_Aim of the task_
In the rows between the lines holding "Screen dimensions: 900x775" and "point(27,310)", inclusive, change "Instruction" to "Command" and give those lines again with nothing else altered.

_Records provided_
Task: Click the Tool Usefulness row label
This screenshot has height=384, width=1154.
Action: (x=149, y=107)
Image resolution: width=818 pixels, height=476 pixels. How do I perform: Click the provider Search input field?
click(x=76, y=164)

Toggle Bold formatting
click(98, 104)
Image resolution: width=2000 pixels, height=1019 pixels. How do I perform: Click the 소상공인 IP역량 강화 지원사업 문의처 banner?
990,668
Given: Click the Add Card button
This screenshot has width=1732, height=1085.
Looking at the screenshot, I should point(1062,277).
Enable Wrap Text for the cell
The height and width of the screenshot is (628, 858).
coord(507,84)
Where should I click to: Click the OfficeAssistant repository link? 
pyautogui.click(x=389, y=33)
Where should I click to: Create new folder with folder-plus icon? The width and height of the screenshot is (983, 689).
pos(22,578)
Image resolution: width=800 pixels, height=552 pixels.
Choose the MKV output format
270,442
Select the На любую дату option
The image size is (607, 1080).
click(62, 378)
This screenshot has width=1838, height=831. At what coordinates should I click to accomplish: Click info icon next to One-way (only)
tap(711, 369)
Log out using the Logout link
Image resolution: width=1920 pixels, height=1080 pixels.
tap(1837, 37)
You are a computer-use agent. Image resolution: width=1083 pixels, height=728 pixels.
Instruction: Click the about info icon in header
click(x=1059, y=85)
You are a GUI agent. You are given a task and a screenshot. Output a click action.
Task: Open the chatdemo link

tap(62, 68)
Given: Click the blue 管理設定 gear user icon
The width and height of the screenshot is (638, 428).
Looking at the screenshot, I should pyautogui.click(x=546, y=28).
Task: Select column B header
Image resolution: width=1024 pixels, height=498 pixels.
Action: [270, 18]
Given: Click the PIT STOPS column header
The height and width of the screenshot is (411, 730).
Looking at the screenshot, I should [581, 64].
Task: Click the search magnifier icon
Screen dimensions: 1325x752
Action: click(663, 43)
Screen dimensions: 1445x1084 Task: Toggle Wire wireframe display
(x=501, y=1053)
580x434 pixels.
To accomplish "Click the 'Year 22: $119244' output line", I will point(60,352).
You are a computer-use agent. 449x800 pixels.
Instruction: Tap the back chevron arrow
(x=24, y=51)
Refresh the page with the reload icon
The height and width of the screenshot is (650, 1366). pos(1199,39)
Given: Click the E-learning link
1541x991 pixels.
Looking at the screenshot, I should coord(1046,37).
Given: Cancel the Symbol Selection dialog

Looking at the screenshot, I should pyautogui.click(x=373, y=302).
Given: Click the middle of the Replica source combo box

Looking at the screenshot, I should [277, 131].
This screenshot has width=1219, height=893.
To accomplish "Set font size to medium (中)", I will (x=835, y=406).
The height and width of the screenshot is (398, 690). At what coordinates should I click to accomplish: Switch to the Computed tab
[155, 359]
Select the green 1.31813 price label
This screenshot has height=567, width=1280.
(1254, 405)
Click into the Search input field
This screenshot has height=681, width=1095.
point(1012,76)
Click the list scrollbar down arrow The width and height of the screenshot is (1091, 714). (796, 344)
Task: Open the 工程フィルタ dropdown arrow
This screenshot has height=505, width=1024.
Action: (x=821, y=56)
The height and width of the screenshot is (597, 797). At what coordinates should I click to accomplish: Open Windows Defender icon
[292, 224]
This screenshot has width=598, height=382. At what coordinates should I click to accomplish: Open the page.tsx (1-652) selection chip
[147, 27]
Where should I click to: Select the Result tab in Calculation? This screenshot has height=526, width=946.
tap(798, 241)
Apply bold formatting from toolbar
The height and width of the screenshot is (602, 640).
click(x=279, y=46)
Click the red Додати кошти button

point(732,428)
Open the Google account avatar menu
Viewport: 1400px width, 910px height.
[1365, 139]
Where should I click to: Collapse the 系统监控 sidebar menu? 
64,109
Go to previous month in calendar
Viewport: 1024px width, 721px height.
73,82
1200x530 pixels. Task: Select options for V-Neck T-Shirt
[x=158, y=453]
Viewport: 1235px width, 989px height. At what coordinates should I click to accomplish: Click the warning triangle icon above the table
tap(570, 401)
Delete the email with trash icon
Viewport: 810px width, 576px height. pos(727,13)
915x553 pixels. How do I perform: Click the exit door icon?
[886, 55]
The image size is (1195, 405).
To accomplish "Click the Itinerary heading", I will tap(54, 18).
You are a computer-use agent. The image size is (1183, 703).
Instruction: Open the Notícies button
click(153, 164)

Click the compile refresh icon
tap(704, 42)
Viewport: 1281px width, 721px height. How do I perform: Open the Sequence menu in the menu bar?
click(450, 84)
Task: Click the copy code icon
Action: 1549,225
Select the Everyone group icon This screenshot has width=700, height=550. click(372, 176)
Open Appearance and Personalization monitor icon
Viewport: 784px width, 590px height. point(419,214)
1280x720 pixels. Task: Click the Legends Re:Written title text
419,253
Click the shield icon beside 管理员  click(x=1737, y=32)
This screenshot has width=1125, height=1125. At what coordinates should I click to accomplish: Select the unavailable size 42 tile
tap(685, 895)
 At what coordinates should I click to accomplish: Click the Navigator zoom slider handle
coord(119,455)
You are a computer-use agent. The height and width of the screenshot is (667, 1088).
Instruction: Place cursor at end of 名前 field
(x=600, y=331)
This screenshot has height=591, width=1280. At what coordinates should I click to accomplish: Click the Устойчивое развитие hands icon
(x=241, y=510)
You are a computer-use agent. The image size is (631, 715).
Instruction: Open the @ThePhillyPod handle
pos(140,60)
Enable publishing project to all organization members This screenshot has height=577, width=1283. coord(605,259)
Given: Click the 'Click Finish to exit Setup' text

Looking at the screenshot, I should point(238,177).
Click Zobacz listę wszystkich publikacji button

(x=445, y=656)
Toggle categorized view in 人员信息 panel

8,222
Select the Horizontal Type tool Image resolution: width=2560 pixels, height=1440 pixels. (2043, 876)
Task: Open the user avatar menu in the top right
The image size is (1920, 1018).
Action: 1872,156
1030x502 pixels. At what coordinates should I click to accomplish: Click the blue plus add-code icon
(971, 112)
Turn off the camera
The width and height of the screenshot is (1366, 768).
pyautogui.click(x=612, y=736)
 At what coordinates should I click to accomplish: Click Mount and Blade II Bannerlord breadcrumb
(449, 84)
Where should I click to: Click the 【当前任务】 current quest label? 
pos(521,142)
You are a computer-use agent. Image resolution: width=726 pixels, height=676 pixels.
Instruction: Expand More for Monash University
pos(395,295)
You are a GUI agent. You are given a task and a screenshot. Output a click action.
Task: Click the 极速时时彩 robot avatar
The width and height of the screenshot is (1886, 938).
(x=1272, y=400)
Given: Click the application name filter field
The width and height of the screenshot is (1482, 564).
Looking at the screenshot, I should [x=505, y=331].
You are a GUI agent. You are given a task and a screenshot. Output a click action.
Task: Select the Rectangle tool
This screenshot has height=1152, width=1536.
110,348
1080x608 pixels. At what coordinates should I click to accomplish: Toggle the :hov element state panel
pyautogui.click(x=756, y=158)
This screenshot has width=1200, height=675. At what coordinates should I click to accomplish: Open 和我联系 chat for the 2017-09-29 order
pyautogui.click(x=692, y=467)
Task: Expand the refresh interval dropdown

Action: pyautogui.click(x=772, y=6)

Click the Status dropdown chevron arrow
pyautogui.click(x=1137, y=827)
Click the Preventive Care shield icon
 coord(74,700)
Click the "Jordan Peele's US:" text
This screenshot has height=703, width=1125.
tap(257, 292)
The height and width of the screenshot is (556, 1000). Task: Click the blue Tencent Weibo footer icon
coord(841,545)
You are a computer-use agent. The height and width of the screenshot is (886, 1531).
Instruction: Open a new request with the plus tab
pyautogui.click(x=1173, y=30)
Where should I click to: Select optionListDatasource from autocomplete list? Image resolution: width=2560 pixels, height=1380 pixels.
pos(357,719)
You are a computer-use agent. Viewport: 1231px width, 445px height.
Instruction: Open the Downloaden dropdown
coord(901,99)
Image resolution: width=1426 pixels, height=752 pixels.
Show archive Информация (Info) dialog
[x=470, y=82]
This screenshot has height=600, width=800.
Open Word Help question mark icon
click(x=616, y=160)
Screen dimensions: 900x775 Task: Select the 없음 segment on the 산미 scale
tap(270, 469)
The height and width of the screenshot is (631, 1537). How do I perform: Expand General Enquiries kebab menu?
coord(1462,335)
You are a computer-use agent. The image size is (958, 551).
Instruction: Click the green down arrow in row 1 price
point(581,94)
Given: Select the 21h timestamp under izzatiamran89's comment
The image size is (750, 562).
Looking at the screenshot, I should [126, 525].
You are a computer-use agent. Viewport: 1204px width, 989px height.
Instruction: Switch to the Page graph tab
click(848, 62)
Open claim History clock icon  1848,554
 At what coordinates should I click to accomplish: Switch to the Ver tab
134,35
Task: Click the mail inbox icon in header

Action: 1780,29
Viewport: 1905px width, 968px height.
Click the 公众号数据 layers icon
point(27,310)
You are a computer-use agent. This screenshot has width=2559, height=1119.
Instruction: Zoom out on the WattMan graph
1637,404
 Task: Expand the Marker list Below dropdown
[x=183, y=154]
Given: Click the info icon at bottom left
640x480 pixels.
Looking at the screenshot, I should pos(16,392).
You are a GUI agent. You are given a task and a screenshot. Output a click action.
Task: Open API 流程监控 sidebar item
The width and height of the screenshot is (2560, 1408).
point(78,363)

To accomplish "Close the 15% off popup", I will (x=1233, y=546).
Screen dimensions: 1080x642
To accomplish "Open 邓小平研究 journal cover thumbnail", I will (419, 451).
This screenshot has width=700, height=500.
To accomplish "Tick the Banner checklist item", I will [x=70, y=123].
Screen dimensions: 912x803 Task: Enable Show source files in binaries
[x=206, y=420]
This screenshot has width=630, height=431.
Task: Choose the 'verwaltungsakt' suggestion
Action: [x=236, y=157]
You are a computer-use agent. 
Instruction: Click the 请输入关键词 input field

_The answer_
Screen dimensions: 900x775 Task: Select the 없음 segment on the 산미 scale
tap(270, 469)
The height and width of the screenshot is (631, 1537). How do I perform: Expand General Enquiries kebab menu?
coord(1462,335)
You are a computer-use agent. The image size is (958, 551).
Command: Click the green down arrow in row 1 price
point(581,94)
Given: Select the 21h timestamp under izzatiamran89's comment
The image size is (750, 562).
Looking at the screenshot, I should [126, 525].
You are a computer-use agent. Viewport: 1204px width, 989px height.
Command: Switch to the Page graph tab
click(848, 62)
Open claim History clock icon  1848,554
 At what coordinates should I click to accomplish: Switch to the Ver tab
134,35
Task: Click the mail inbox icon in header

Action: 1780,29
Viewport: 1905px width, 968px height.
Click the 公众号数据 layers icon
point(27,310)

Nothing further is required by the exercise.